Work to complete
Edit the entries below by replacing "button" with "control" and leaving everything else unchanged. Leave the pictures out of your version.

Collected data entries
▼
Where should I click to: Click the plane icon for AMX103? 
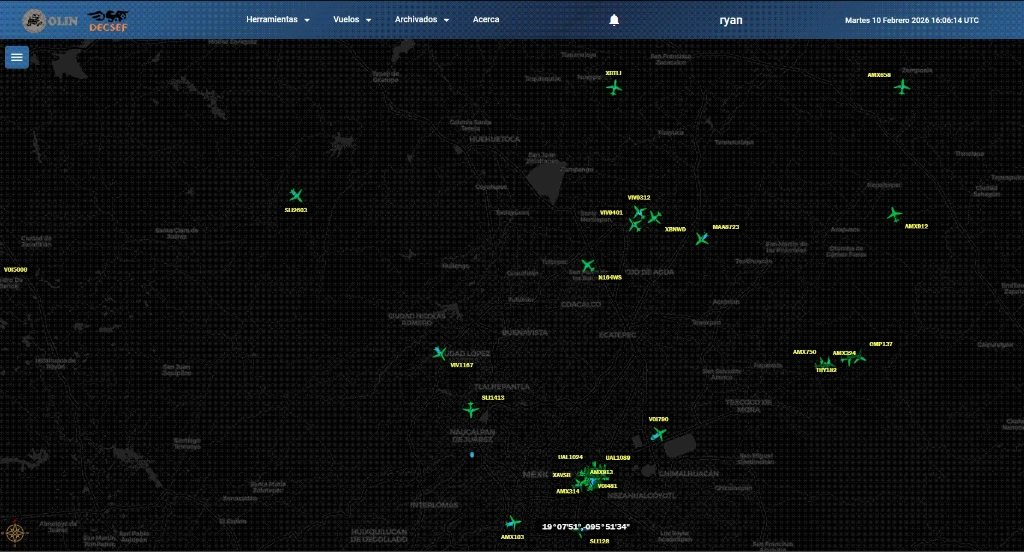(513, 523)
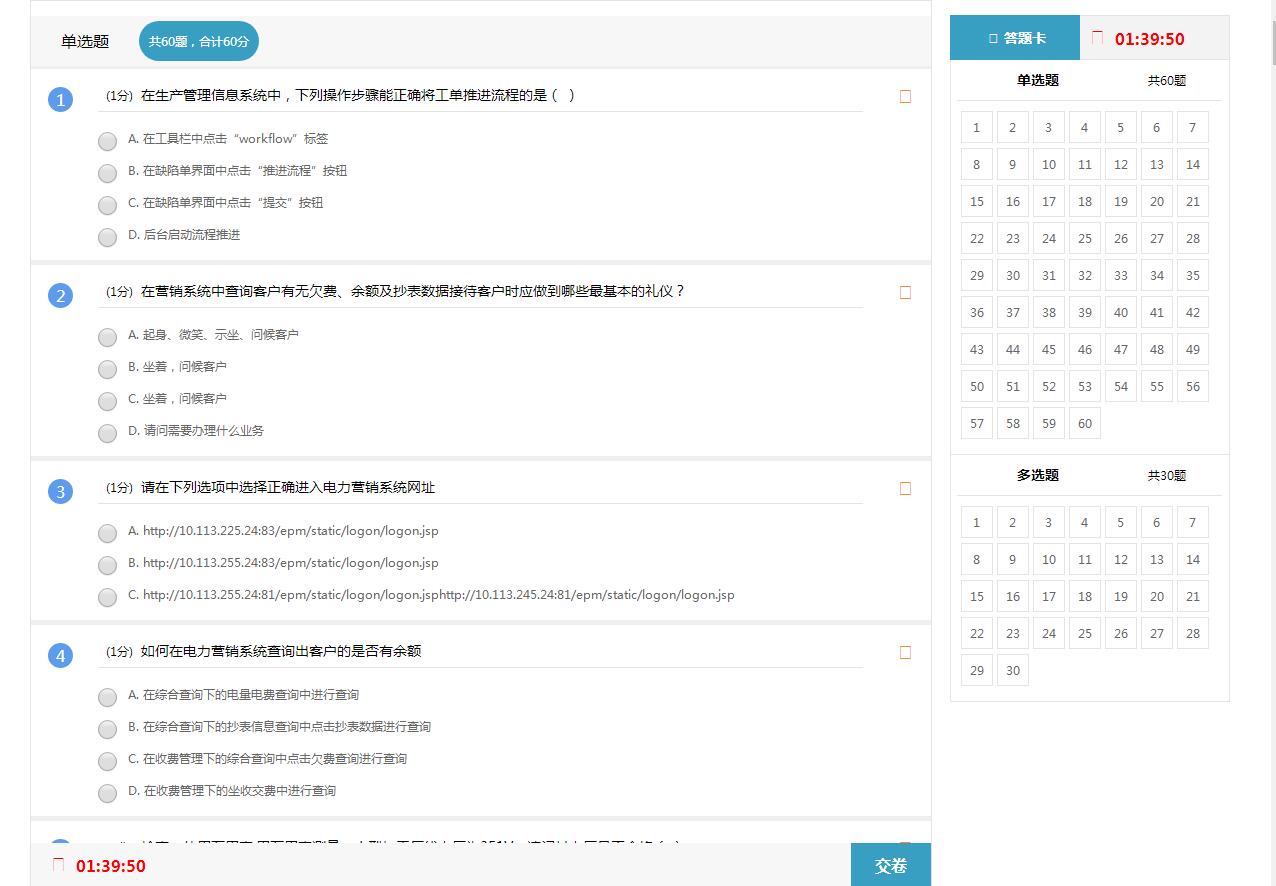Jump to question 30 in the 多选题 grid
Viewport: 1276px width, 886px height.
pos(1012,670)
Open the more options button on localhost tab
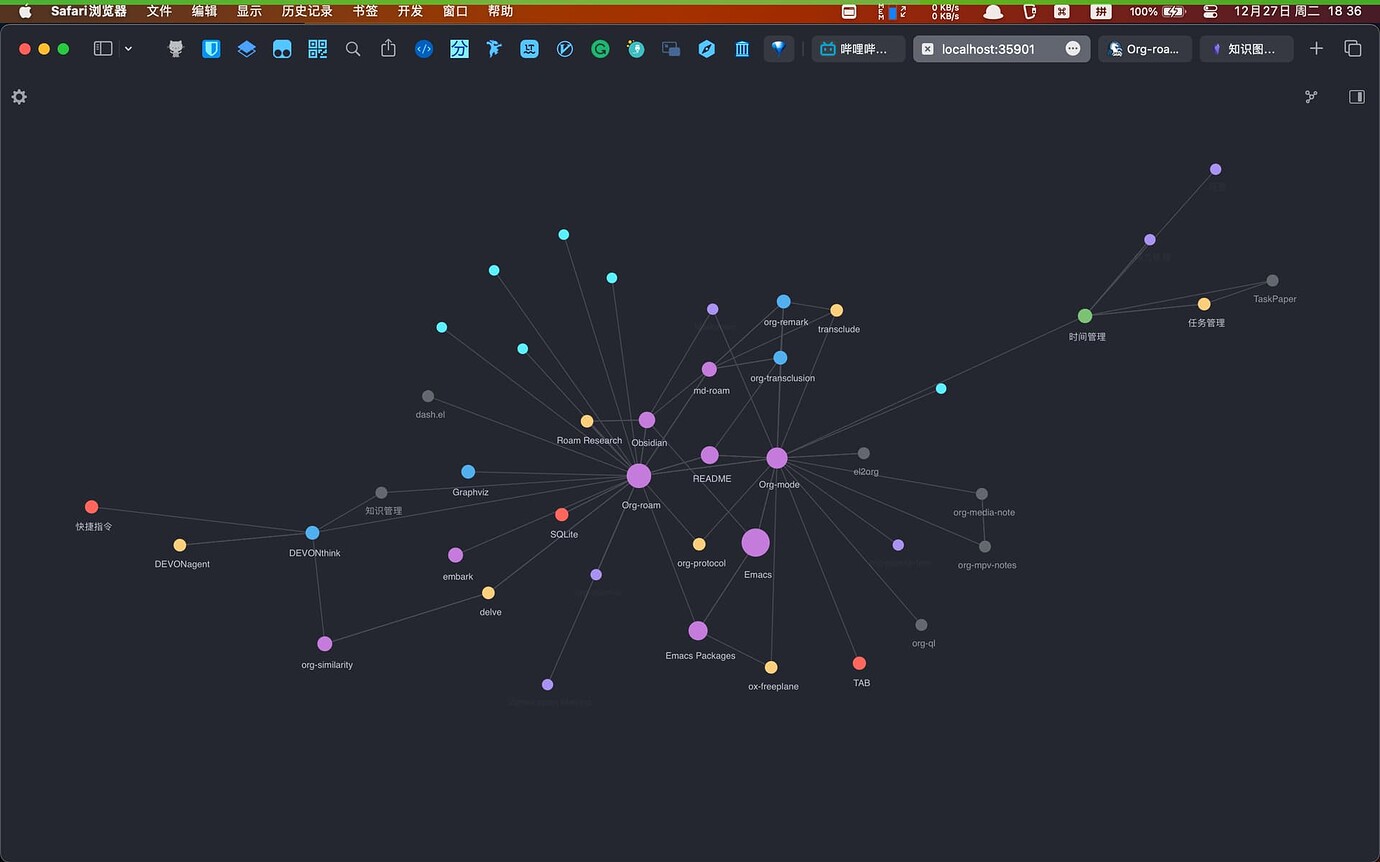 tap(1073, 48)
▲
Full output
Where should I click to: Click the plane icon for AMX103? 
(513, 523)
Jump to question 30 in the 多选题 grid
Viewport: 1276px width, 886px height.
pos(1012,670)
Open the more options control on localhost tab
 tap(1073, 48)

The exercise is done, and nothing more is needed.